Fig. 6: De novo gene evolution in ssRNA phages sourced from relatively close geographic locations.

a Geographic locations and the invertebrate animal sources for the transcriptomes that contained the genomes of Wenzhou1, Wenzhou6, Wengling2, and Sanxia1. Silhouette images were obtained from, courtesy of Christoph Schomburg (shrimp), Joanna Wolfe and T. Michael Keesey (pan-Crustacea), and Scott Hartman (snail) under CC0 1.0 ( b Nucleotide dot plot between Sanxia1 and Wenzhou1 genomes. The gaps in the first ~3000 bases of the alignment are boxed and numbered. Bi-directional arrows indicate the shift in the location of the sgls. c Dot plot of the maturation protein primary structures of Sanxia1 and Wenzhou1. d Similar to b but Wenzhou6 vs Wenling2 comparison. e Model for de novo lysis gene evolution after changing pili specificity and presumably the host. f Sequence alignment of the region represented in box 4 of panel b with base changes highlighted red and indicated with red arrows. The indels are shown as orange loops with the size of the indel indicated above the loops. The translated reading frames are shown above (Wenzhou1) or below (Sanxia1) the nucleotide sequence and the amino acids shared between SglSanxia1 and Wenzhou1 reading frame are colored green.


Recent advances in next-generation sequencing technologies and directed searches for RNA viruses have either intentionally or unintentionally facilitated the discovery of thousands of leviviruses18,19,20,21. However, almost all of the ssRNA phage genomes sourced from metatranscriptomes lack an annotated lysis gene or sgl, which is not surprising because most of the known Sgls are small, are encoded in alternate reading frames of essential genes, and lack sequence similarity to other Sgls. To tackle the missing gene problem, we took the simple approach of identifying ORFs in 244 genomes, cloning the putative sgl candidates on inducible plasmids, and testing them for lytic or growth inhibitory effect in E. coli. This led to the identification of 35 unique Sgls (33 in the initial screen plus two evolved Sgls) exhibiting activity in E. coli, each potentially representing a distinct mechanism to effect host cell lysis. Moreover, a BLAST search with the expanded pool of Sgls against the recently deposited tens of thousands of leviviruses returned only a handful of hits, which suggests that Sgls are extremely diverse and remain vastly untapped as a source for peptides that attack essential cellular functions; i.e., for protein antibiotics24,25.

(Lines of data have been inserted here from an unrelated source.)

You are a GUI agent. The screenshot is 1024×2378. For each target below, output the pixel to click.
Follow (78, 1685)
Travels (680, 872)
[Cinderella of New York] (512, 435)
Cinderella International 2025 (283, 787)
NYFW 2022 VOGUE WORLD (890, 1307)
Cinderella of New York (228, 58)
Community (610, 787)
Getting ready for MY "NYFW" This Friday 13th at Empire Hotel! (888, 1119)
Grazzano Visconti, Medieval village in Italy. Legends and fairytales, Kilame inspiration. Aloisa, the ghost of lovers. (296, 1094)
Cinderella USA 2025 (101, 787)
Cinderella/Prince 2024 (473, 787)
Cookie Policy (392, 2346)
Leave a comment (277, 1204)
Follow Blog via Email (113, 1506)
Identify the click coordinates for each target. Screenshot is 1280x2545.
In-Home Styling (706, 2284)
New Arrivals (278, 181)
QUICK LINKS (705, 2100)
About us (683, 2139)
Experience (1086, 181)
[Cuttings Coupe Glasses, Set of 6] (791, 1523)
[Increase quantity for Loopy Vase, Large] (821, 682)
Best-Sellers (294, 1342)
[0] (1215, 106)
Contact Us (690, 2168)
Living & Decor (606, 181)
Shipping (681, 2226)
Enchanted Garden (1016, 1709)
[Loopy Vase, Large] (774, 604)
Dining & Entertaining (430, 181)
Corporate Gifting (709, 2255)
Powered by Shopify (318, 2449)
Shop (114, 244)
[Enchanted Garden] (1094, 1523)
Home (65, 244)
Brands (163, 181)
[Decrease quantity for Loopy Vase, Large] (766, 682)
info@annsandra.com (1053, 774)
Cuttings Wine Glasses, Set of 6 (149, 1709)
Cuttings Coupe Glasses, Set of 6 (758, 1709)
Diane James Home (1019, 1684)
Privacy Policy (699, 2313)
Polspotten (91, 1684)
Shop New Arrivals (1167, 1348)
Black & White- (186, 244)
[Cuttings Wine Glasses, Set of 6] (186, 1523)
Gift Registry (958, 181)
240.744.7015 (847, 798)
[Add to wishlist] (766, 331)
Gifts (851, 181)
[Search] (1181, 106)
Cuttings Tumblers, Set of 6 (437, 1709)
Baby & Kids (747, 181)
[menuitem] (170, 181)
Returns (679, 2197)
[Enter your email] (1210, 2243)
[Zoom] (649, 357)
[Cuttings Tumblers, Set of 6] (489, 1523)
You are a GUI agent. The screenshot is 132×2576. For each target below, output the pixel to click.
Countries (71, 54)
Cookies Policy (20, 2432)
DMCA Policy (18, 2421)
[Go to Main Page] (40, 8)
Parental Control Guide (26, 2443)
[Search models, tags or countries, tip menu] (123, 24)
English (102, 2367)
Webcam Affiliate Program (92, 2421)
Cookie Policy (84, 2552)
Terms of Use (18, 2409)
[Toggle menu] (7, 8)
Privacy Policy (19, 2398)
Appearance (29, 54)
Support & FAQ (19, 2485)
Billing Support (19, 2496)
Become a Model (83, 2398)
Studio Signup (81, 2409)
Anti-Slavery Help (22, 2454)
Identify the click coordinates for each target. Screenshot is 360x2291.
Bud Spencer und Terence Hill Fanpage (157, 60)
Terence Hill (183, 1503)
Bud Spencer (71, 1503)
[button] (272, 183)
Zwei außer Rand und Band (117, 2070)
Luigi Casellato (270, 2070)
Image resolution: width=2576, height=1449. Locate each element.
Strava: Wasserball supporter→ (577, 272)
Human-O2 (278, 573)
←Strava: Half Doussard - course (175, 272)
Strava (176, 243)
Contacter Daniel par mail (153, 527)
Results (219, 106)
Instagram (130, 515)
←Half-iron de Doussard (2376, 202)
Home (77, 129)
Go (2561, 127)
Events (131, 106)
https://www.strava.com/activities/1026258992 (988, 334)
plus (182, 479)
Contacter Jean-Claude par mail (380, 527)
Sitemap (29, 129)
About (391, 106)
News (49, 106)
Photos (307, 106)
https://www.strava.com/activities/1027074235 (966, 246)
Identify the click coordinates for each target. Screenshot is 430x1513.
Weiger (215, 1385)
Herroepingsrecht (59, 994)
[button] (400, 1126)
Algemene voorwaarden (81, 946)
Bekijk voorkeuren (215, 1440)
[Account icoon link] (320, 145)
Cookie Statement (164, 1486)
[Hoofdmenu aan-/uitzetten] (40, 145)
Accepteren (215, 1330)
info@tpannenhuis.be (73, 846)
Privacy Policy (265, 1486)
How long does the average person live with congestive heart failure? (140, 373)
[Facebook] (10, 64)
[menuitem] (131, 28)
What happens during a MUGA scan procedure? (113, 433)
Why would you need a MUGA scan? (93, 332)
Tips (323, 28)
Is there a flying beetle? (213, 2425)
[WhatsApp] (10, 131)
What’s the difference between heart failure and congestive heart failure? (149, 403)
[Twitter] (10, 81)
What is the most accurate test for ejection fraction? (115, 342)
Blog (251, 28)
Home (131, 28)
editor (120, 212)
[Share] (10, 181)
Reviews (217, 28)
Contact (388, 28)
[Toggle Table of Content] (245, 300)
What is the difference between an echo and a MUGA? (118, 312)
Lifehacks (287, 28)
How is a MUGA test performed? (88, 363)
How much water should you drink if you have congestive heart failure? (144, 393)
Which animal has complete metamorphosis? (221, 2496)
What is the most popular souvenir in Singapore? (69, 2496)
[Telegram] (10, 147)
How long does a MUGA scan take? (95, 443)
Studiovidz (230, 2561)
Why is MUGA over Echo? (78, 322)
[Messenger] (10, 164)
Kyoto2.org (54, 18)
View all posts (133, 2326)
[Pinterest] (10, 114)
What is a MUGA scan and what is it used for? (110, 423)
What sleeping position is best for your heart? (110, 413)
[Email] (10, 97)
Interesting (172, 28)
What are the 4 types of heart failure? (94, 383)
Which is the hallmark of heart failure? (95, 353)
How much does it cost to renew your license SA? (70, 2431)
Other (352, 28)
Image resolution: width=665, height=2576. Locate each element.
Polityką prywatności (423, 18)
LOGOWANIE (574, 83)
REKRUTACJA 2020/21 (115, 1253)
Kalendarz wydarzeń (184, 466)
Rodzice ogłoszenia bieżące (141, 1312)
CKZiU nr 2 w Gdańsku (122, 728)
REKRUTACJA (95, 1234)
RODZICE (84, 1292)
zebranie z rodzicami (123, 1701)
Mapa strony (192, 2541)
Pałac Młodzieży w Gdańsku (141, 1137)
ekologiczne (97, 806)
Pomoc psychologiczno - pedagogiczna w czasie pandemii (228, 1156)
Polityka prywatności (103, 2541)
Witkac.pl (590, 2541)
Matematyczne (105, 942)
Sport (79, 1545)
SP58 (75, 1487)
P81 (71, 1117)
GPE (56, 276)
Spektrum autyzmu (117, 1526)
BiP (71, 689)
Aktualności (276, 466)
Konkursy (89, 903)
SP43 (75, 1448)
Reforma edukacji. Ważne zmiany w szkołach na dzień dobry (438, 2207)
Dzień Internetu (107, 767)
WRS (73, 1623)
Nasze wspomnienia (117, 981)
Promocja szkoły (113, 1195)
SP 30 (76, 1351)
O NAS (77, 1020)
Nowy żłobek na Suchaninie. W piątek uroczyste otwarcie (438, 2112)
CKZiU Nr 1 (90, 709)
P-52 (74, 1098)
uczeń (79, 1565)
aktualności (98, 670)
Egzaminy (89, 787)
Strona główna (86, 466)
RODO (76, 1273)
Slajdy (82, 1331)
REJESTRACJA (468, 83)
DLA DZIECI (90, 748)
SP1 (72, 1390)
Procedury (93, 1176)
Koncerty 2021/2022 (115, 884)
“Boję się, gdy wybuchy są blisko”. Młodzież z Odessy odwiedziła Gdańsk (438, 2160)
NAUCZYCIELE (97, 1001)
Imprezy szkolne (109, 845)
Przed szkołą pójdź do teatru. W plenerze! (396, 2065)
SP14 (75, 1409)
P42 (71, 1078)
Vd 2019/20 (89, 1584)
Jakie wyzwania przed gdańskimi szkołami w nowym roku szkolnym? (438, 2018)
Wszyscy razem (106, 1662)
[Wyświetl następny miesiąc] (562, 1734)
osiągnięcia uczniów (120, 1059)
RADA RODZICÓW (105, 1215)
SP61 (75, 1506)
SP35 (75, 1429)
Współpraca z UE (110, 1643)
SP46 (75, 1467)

One lysis gene per phage genome has been the paradigm for small lytic phages (microviruses and leviviruses) since the late 1970s, when the first genomes, φX174 and MS2, respectively, were sequenced26,27. The results presented in this study show that a ssRNA phage could potentially have two or more lysis genes at different stages of gene evolution. One reasonable hypothesis for multiple sgls per genome is that leviviruses are capable of infecting different host species, mainly due to their retractable pilus tropism, rather than specificity to host surface receptors. Therefore, the selective pressures to maintain more than one sgl per genome may arise in an environment of near constant passage of the virus from one species to the other. In the absence or loss of such pressure, the other sgls diverge in their sequence to become cryptic and ultimately lose the basic features of a gene. The evolution of disparate sgls in closely related phages suggests rapid gene evolution, but the timescale and frequency of such events is not known. By mining the ssRNA phage sequence space and doing in vitro reconstruction experiments, insights into such events and the evolutionary steps that turn a stretch of nucleic acids into a new gene with a new function could be obtained.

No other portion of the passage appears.